[Data records]
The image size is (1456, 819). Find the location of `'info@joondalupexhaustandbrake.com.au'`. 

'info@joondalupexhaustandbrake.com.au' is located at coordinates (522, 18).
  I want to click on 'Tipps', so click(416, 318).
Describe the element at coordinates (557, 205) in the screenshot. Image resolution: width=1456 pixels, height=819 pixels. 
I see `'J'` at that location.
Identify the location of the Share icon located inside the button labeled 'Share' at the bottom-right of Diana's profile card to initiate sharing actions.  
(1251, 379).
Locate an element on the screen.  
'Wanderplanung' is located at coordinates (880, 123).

* [Your goal] Could you render every line of the data records above as a Markdown table with the columns Row and Line, numbering each line and leaving out the blank ones?

* [Output below]
| Row | Line |
|---|---|
| 1 | The image size is (1456, 819). Find the location of `'info@joondalupexhaustandbrake.com.au'`.  |
| 2 | 'info@joondalupexhaustandbrake.com.au' is located at coordinates (522, 18). |
| 3 |   I want to click on 'Tipps', so click(416, 318). |
| 4 | Describe the element at coordinates (557, 205) in the screenshot. Image resolution: width=1456 pixels, height=819 pixels.  |
| 5 | I see `'J'` at that location. |
| 6 | Identify the location of the Share icon located inside the button labeled 'Share' at the bottom-right of Diana's profile card to initiate sharing actions.   |
| 7 | (1251, 379). |
| 8 | Locate an element on the screen.   |
| 9 | 'Wanderplanung' is located at coordinates (880, 123). |